PAUL PETERSON: Multi-instrumentalist with Oleta Adams, Kenny Loggins and Donny Osmond, and lead singer of fDeluxe
"I brought Mom with me to a concert I did with Oleta Adams at B.B. King's in New York City in 2006. Oleta is a huge fan of Mom's. As Oleta does every night, she introduced the band. When she got to me, she also announced my mom's name from stage and said, 'Jeanne, why don't you come up and play something?' Walking slowly, Mom really put on the old lady act on the way to the stage. Oleta got up from her keyboard, and the crowd didn't know what to think. Of course, in classic Jeanne style, she busted into some ridiculously complex up-tempo jazz piece, and the crowd went wild. They were on their feet, and Oleta said she had trouble getting back control of the show."
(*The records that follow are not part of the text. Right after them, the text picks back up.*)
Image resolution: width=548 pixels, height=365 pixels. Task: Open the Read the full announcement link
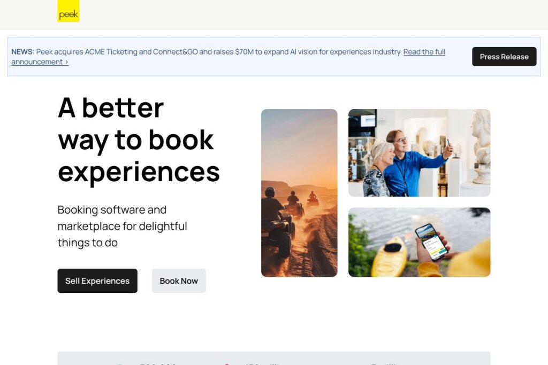click(x=228, y=57)
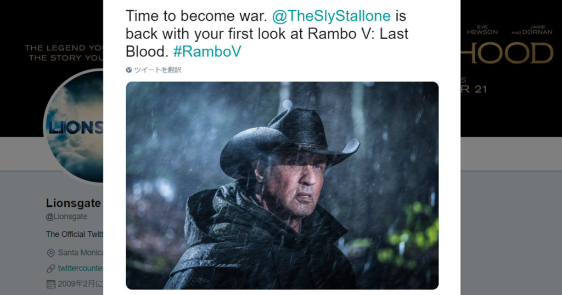Open the twittercounter website link

[80, 268]
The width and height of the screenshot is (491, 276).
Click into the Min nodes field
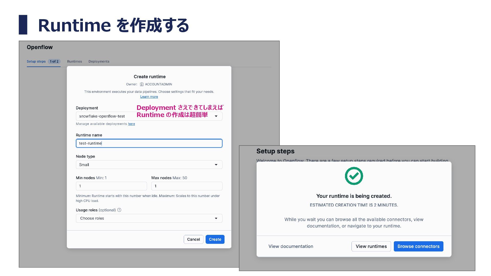111,186
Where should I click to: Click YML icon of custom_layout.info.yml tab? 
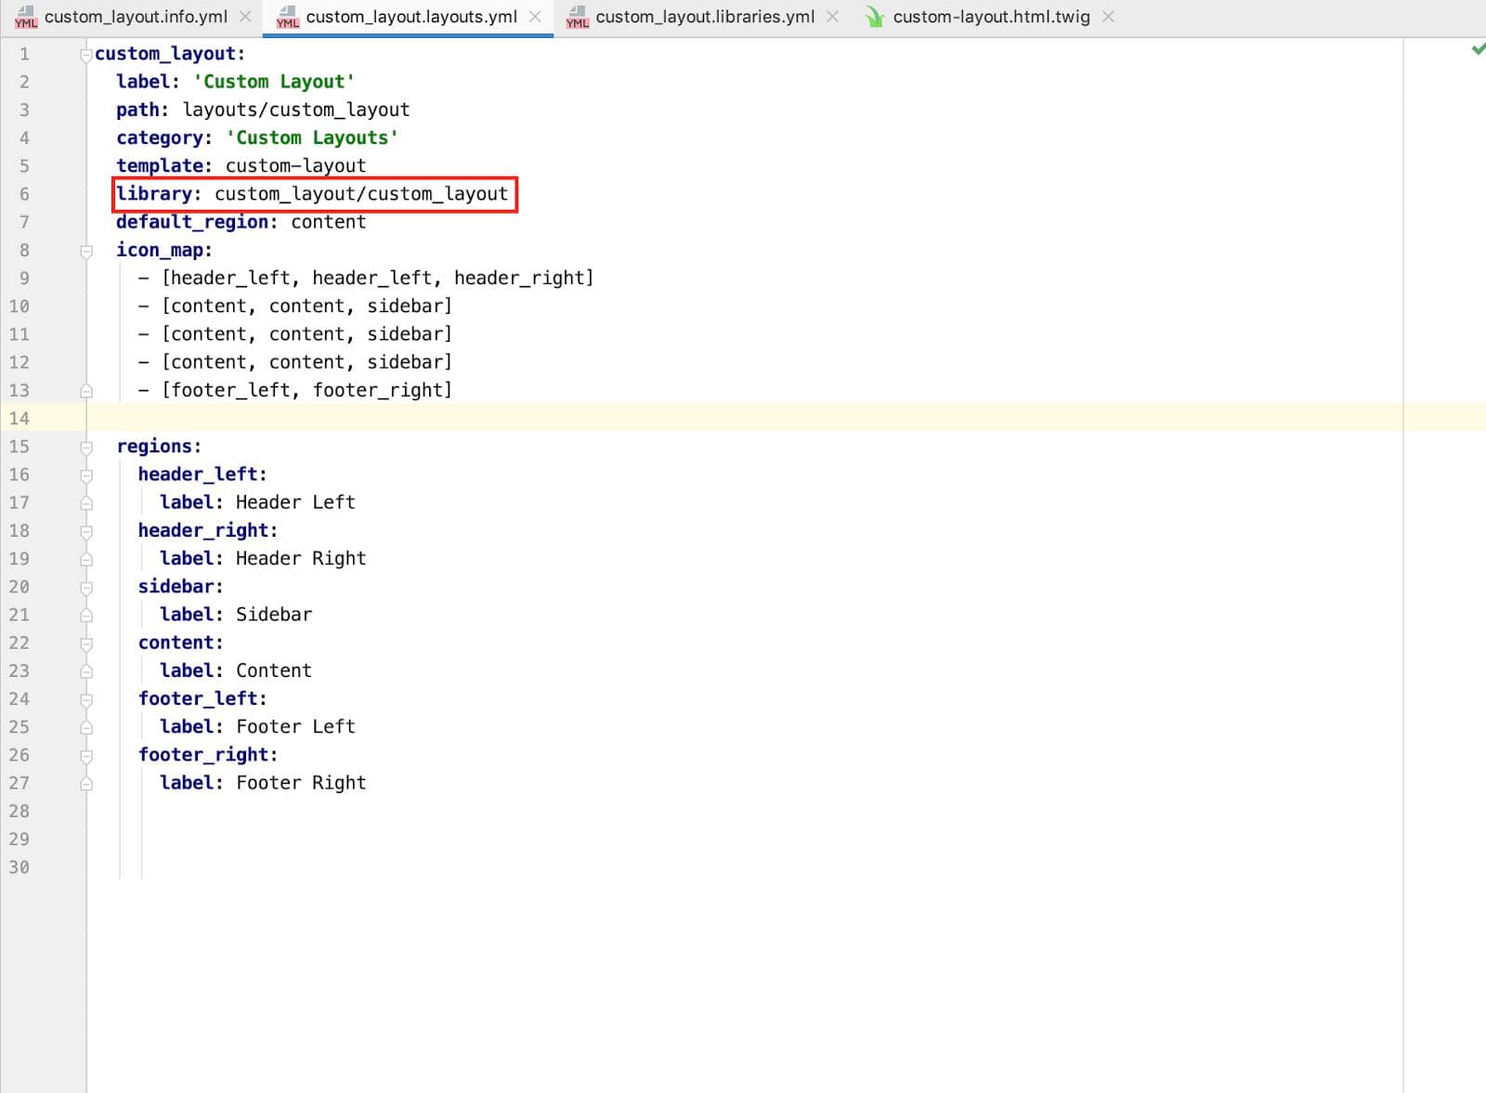[26, 17]
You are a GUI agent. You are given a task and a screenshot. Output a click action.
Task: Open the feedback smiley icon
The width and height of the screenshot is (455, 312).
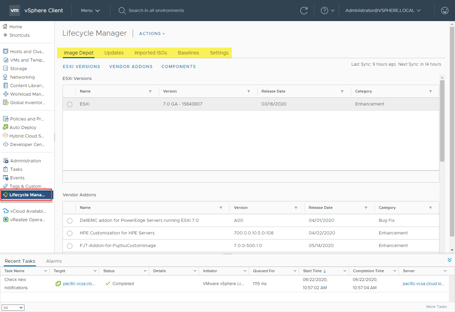pyautogui.click(x=445, y=10)
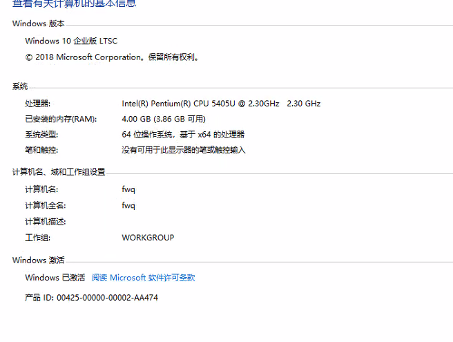The image size is (453, 342).
Task: Click the Windows 已激活 status text
Action: coord(55,278)
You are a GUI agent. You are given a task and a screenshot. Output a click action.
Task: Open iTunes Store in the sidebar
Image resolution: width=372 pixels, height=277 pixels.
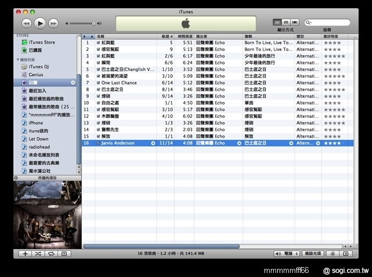click(42, 42)
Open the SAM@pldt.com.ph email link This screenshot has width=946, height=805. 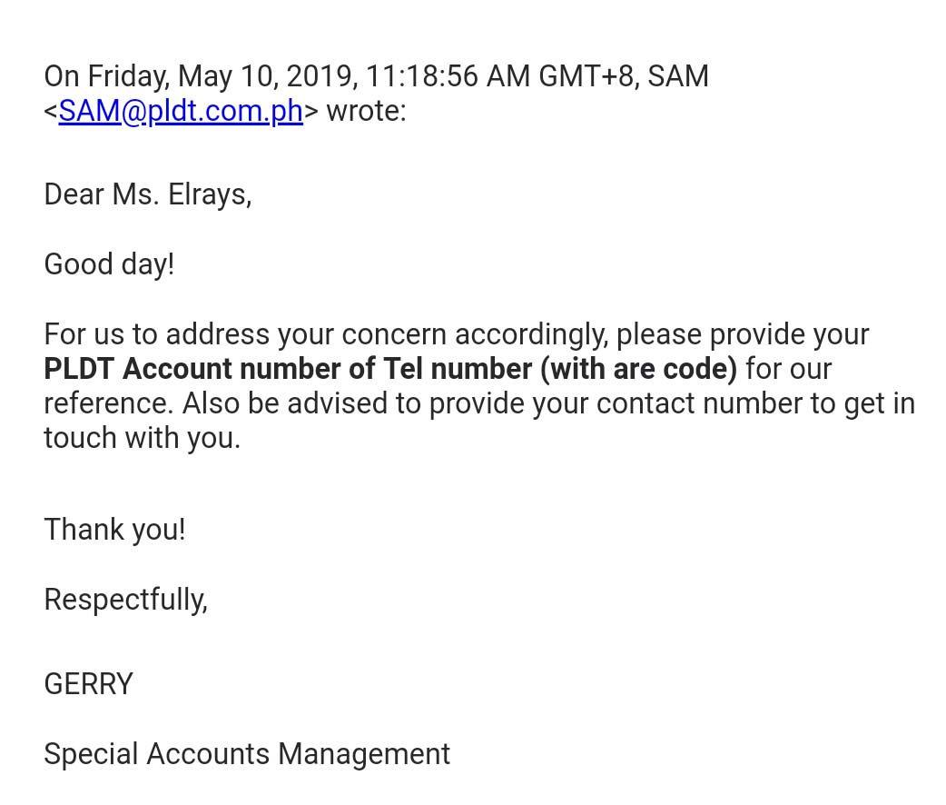tap(180, 111)
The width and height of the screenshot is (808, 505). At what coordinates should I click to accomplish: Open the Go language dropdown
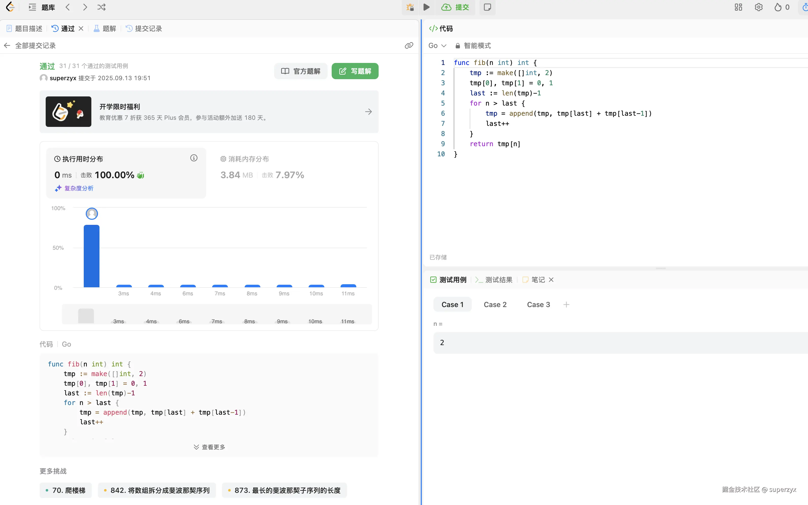click(x=437, y=45)
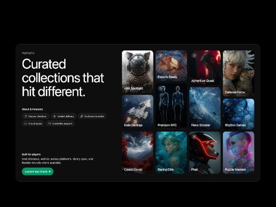The width and height of the screenshot is (276, 207).
Task: Click the badge icon on Rhythm Games card
Action: tap(228, 104)
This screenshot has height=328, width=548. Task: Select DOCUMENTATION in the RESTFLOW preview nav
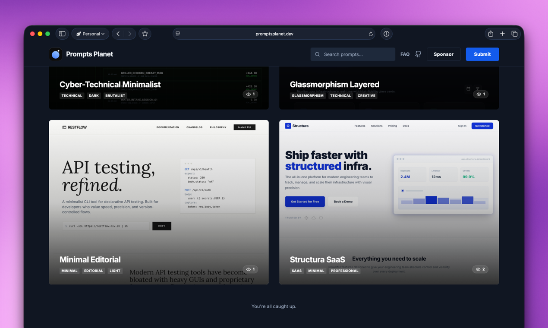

LINDA PETERSON: Jazz singer now based in Southern California
"It was a Monday night this month at the Old Log Theater. Mom was her old 'young' self, up on stage looking elegant, sitting at a beautiful ebony grand piano with a bunch of her peers, playing such swinging music I just couldn't get over it. She was in her element, playing great jazz with her contemporaries, none of them diminished musically by their advanced ages -- in fact, all playing as good or better than ever. It made me realize that my own mom is the finest female jazz pianist I've ever heard in all of my travels from Copenhagen to Palm Springs, bar none."